Doug fought with the desperation of a snared mountain lion-twisting and sliding under my attempts to restrain his spirit. He wasn't a neophyte. He knew magick, and had been touched by the Will of another before. Even more, he felt the hunger of the Chorus, felt the need and violence that filled their bite. My legs grew cold and numb as all my energies went to holding them back and building the prison around Doug's spirit.
The car in front of me lurched suddenly. In the windshield, I caught a glimpse of my haloed reflection, a Kali headdress of shining energy riding above a plume of static-charged hair. Doug was a thrashing smear of light in my hands. The driver, a young blonde woman, tried to get around me as the lanes emptied from the ferry. Her car struck my leg, and my focus faltered.

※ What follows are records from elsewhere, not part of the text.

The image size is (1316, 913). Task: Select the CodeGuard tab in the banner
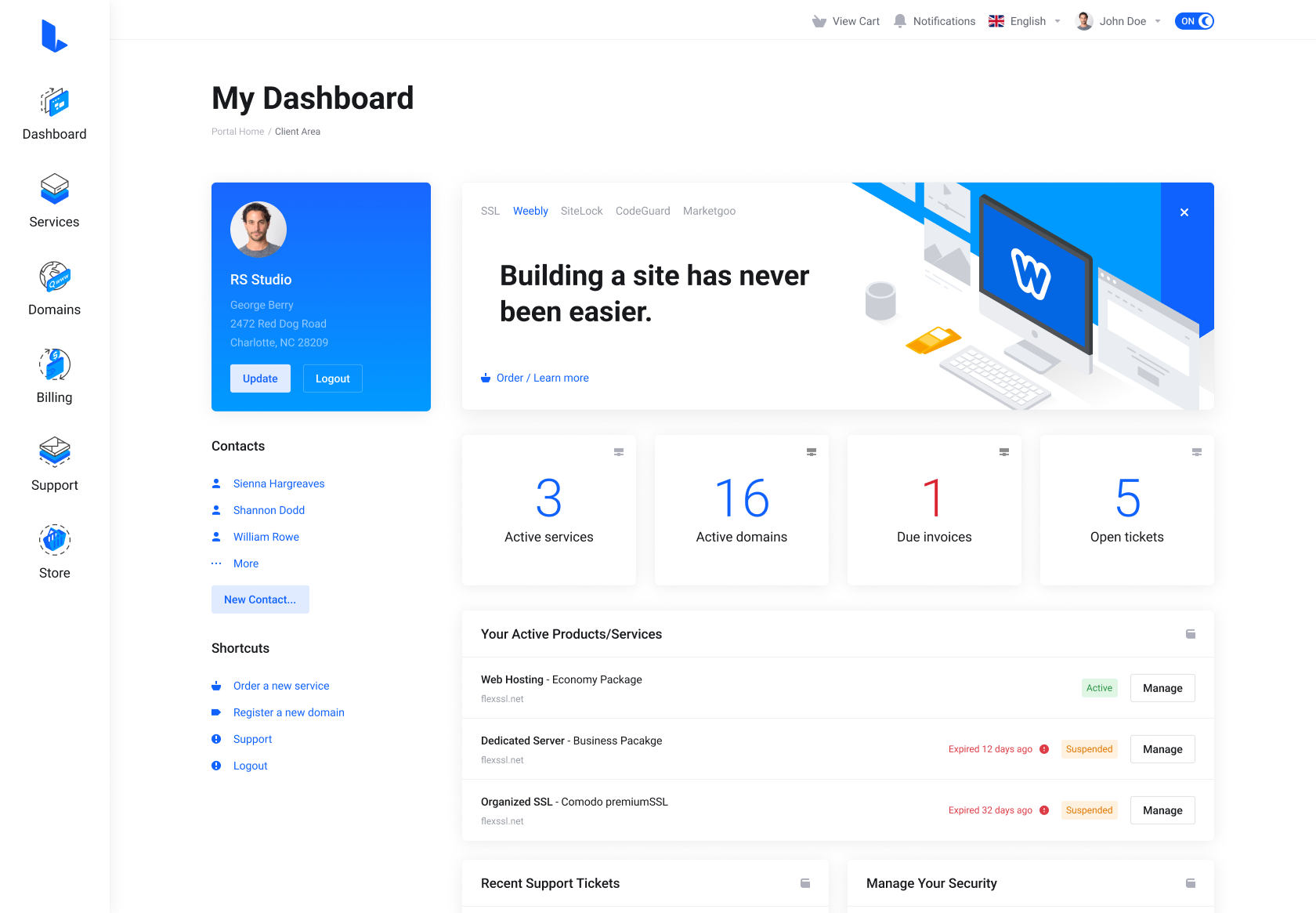pyautogui.click(x=642, y=210)
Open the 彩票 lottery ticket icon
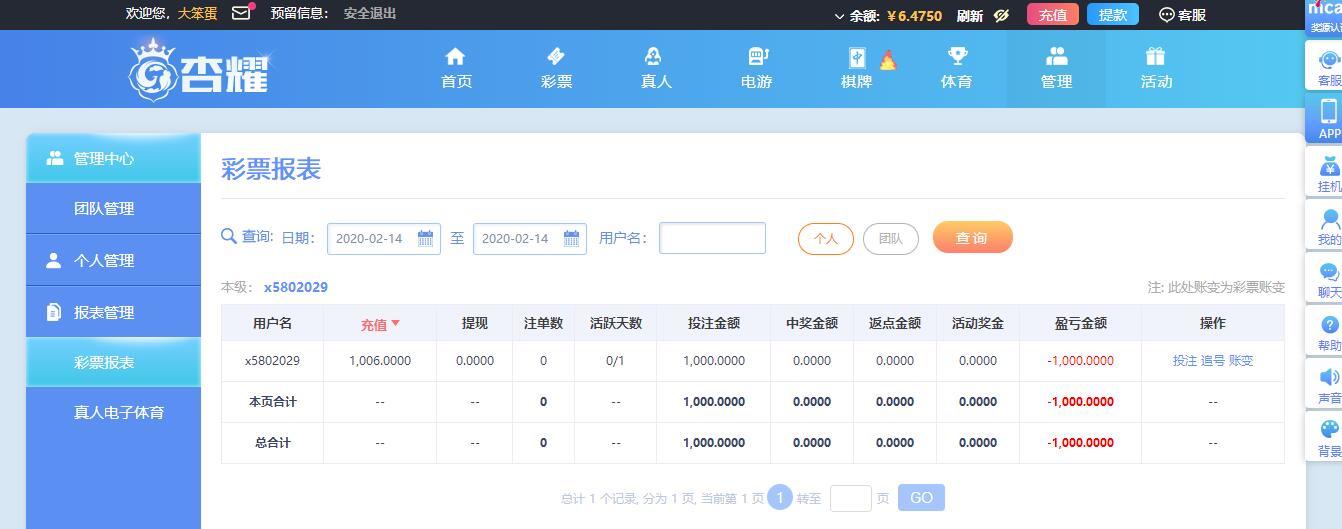 tap(556, 56)
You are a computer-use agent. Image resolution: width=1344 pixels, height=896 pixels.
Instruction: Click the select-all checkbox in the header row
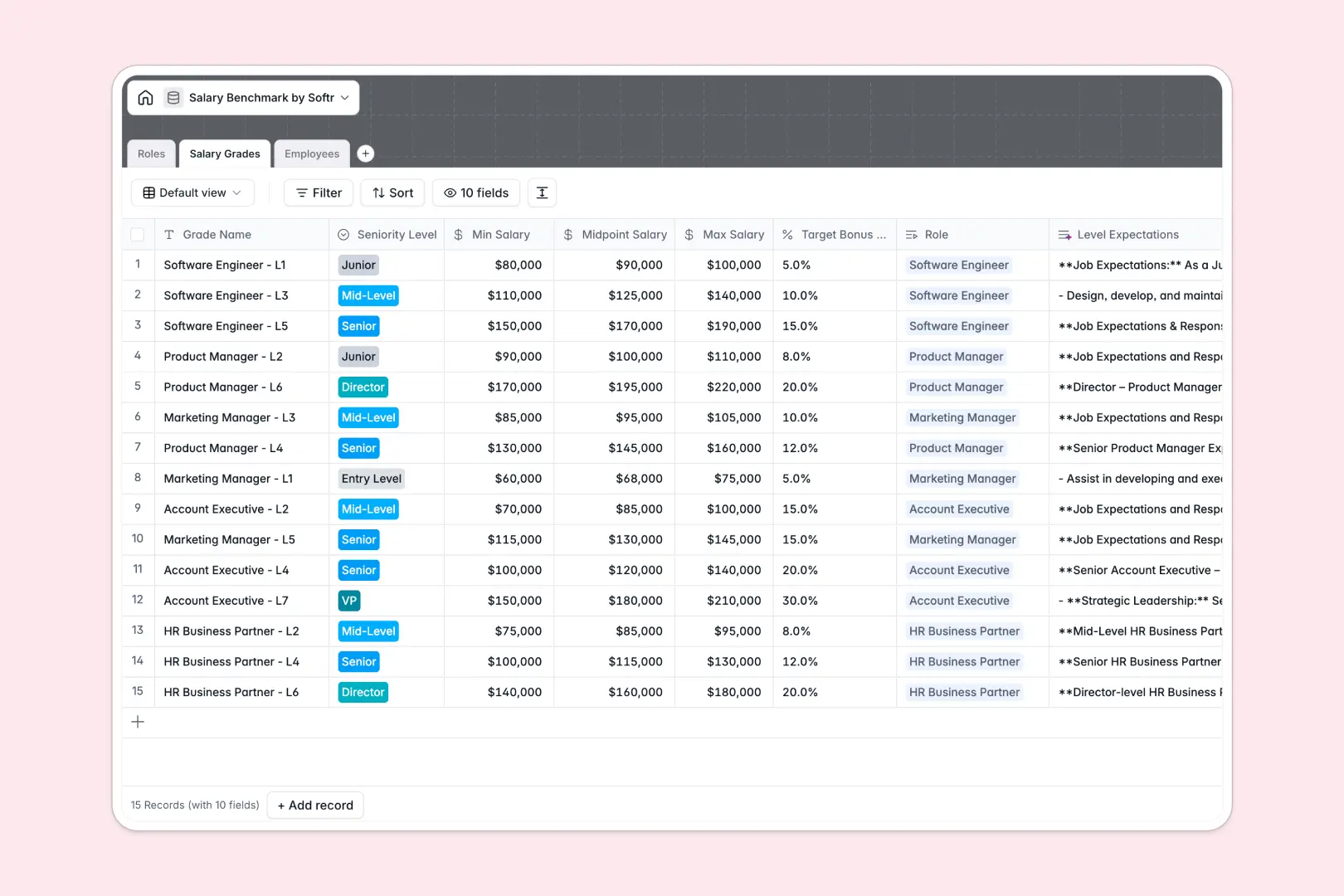tap(138, 234)
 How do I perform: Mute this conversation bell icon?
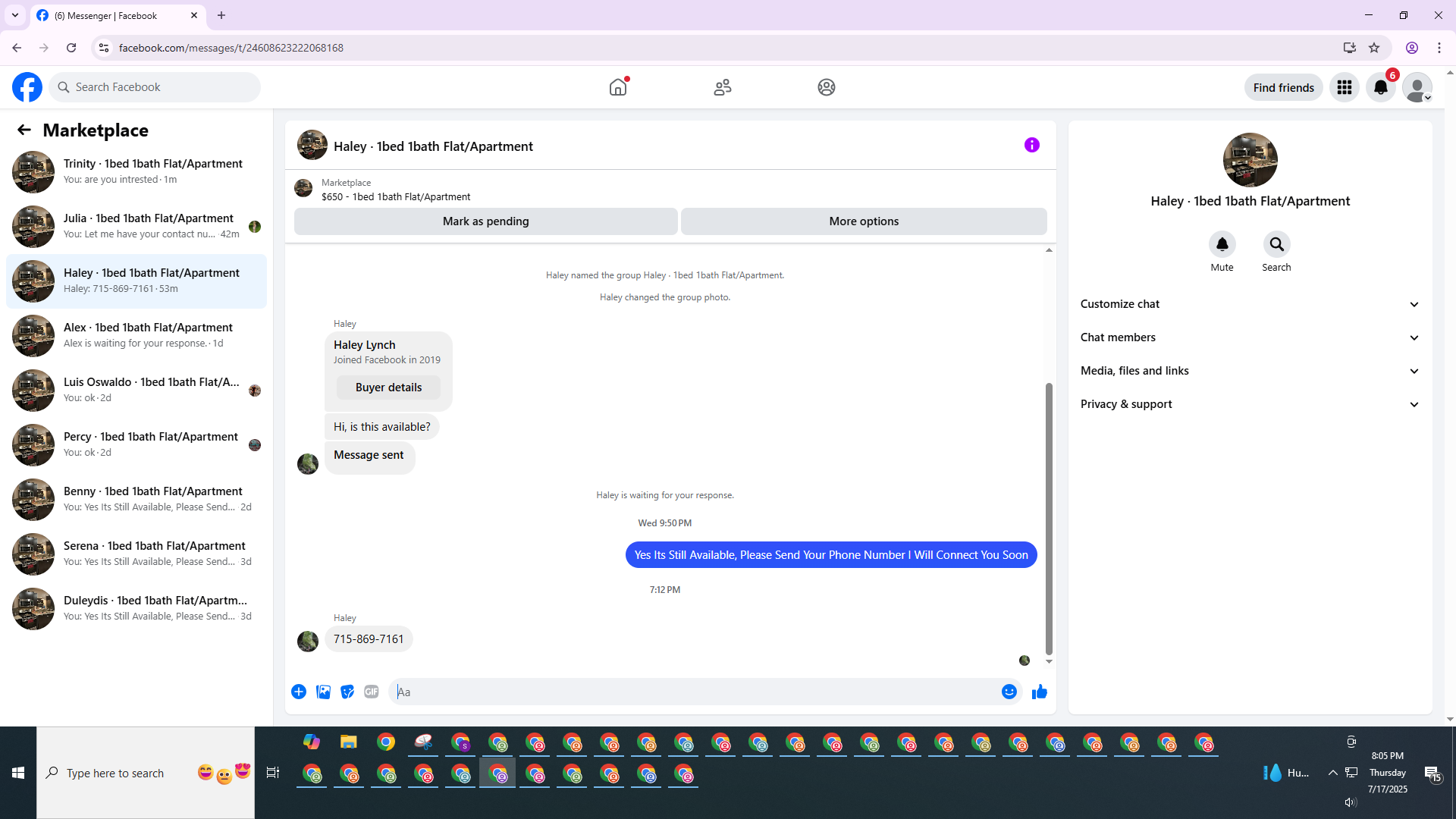tap(1222, 244)
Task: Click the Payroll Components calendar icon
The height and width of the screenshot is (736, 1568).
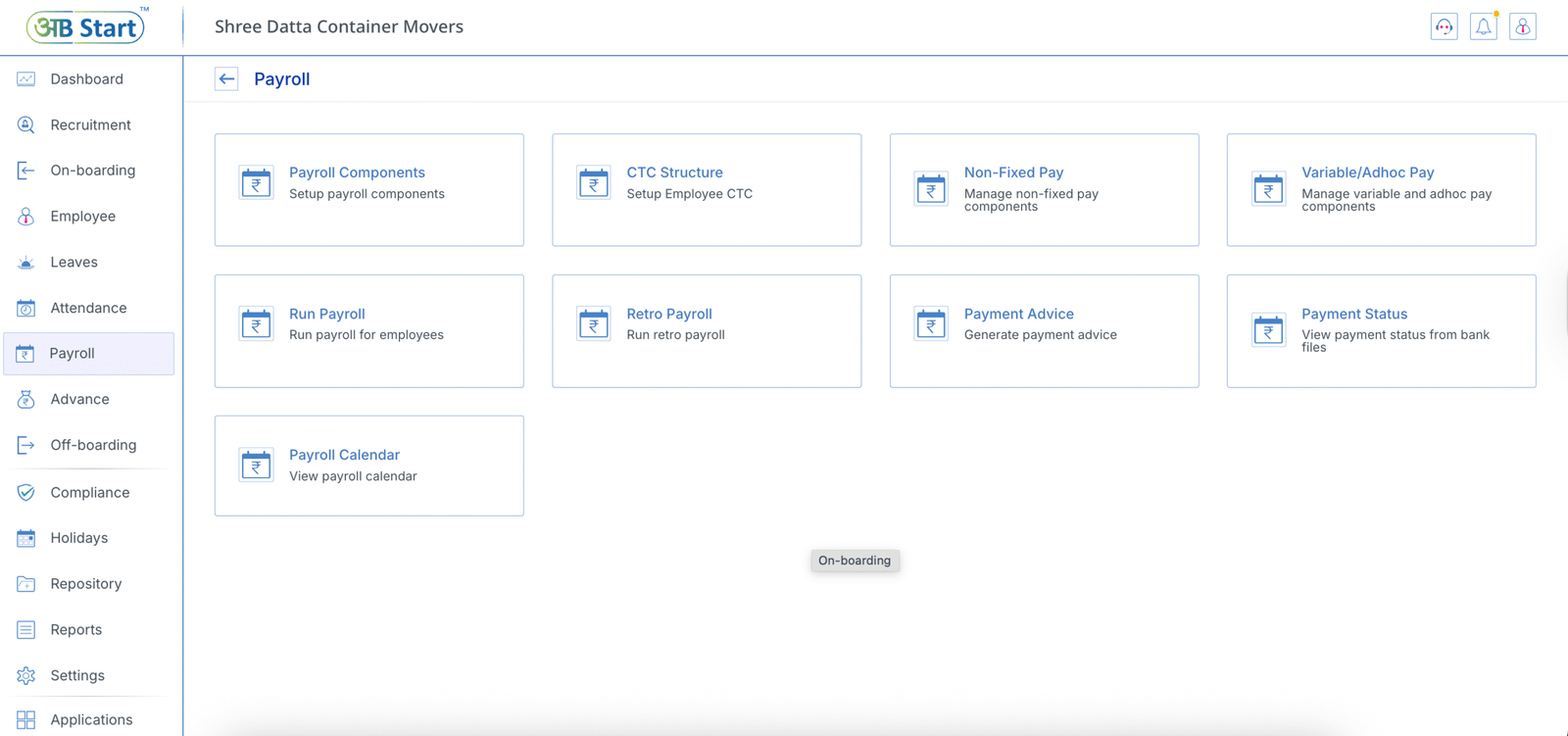Action: (256, 183)
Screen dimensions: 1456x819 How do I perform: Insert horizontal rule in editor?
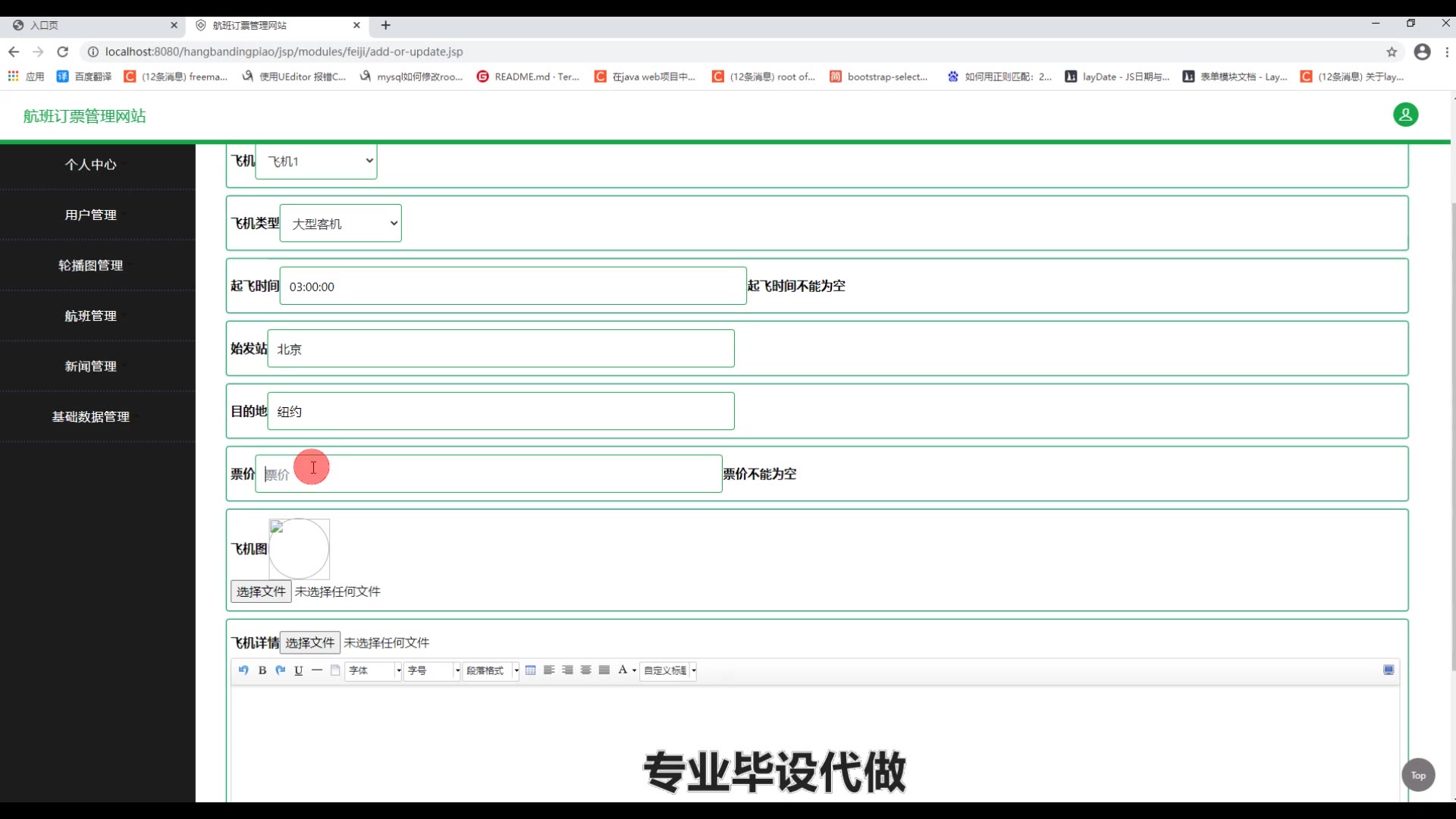tap(317, 670)
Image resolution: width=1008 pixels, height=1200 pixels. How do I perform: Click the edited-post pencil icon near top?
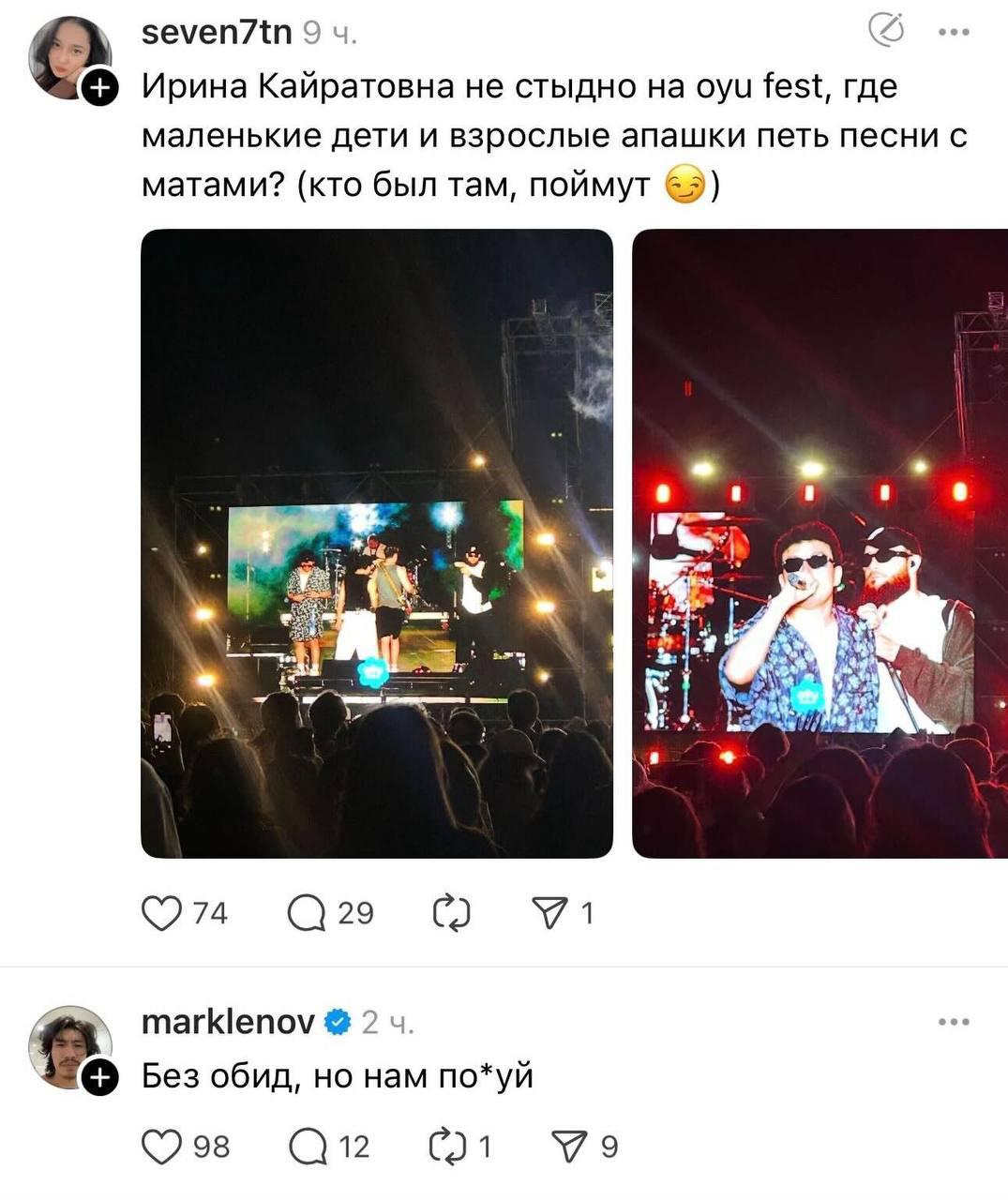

Doug melted in my hands, dissolving into a liquid rush that splashed onto the deck. His insubstantial shape squirted between my legs, and passed through the frame of the car. Much like he had done with the cop, he forced himself upon the innocent shell. The Chorus was close behind, tearing at his phantasmal shape. My connection to his spirit was solid enough that I felt the violence of his strike. He went into her brain and vaporized her fear centers.